→ **EXERCISE DIRECTIONS**
Which lines in the records contain the string "height", with case counting? Copy each of those lines.

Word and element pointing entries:
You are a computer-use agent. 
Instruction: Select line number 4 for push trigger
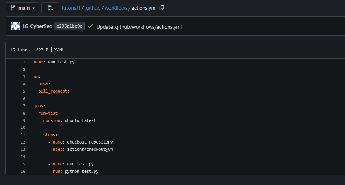click(x=24, y=84)
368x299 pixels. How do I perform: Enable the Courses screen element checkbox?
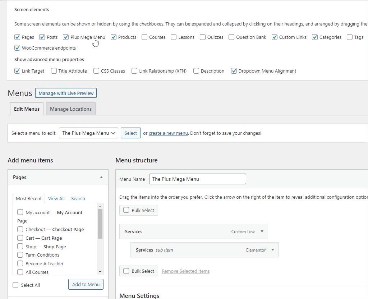[144, 37]
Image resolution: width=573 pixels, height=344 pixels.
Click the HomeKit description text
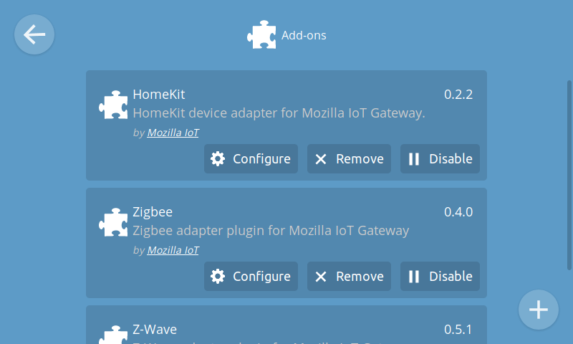click(279, 113)
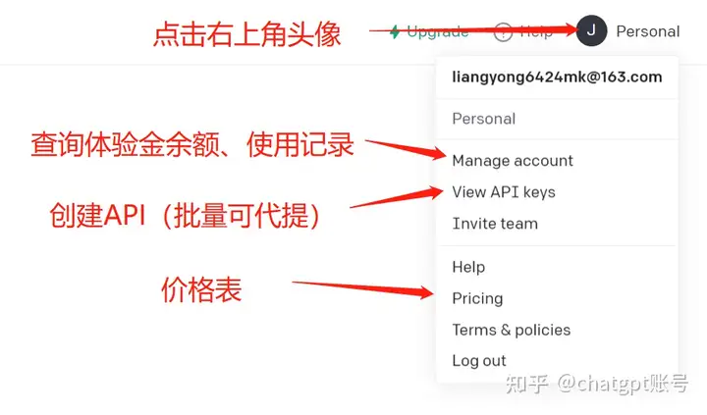Expand the Personal account label beside avatar
Image resolution: width=707 pixels, height=415 pixels.
click(x=648, y=31)
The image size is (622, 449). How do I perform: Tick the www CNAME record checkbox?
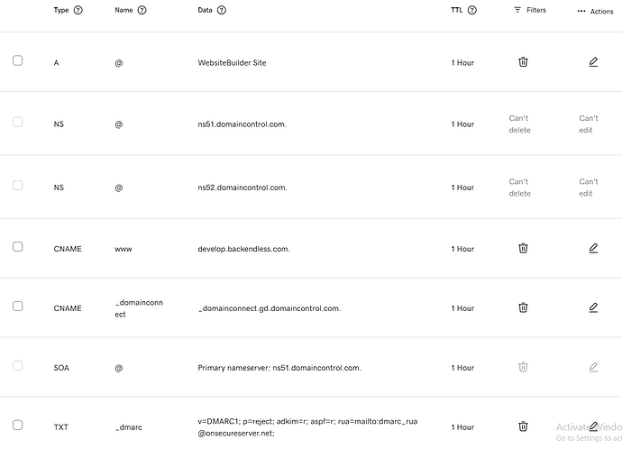coord(17,247)

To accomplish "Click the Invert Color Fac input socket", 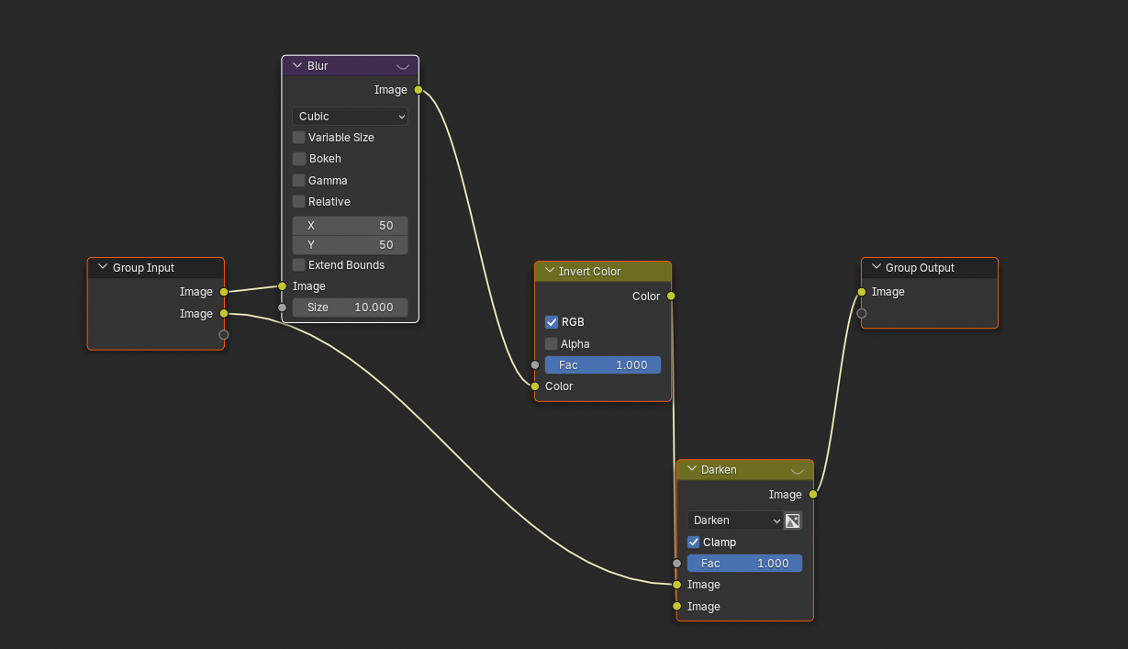I will tap(535, 365).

→ **CORRECT OUTPUT**
Image resolution: width=573 pixels, height=344 pixels.
Image resolution: width=707 pixels, height=415 pixels.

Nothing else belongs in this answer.